▶ [EXCERPT]:
Eagle & Pearl Jewelers (colloquially known as Eagle & Pearl) is an American jewelry retailer headquartered in Colorado. In 2020, it celebrated its 290th anniversary and is one of the world's oldest jewelry stores still in operation. It sells gemstone, pearl and unique designer gold and sterling silver jewelry. Eagle & Pearl is known for partnering with internationally acclaimed award-winning jewelry designers from around the world.

Eagle & Pearl was founded in 1730 by the jouaillier (high jeweler) Francois (Francis) Fleuriau [1]and later Peter Parquot,[2][3][4] a fellow French descendant whose trade cards were written in English and French and whose family had relocated to England from France in the early 1700s. Eagle & Pearl has remained family owned since its founding and the current co-owner is Peter's 6th great grandson and John Treweek's, who operated what became the main store on Princes Court, London, 4th great grandson. The family moved the business from the U.K. to the U.S. in 2005, moving away from traditional brick and mortar stores to online retail. At present, Eagle & Pearl operates only in the United States.

▶ [INFORMATION SUPPLIED]:

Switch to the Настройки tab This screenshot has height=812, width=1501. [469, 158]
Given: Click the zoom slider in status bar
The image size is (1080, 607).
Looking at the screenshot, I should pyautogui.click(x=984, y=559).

▶ [GIVEN EXERCISE]: Transcribe the passage on Eagle & Pearl Jewelers word for word, starting at "Eagle & Pearl Jewelers" and stopping after "around the world.". None of the data is used here.

▶ [EXPECTED ANSWER]:
Eagle & Pearl Jewelers (colloquially known as Eagle & Pearl) is an American jewelry retailer headquartered in Colorado. In 2020, it celebrated its 290th anniversary and is one of the world's oldest jewelry stores still in operation. It sells gemstone, pearl and unique designer gold and sterling silver jewelry. Eagle & Pearl is known for partnering with internationally acclaimed award-winning jewelry designers from around the world.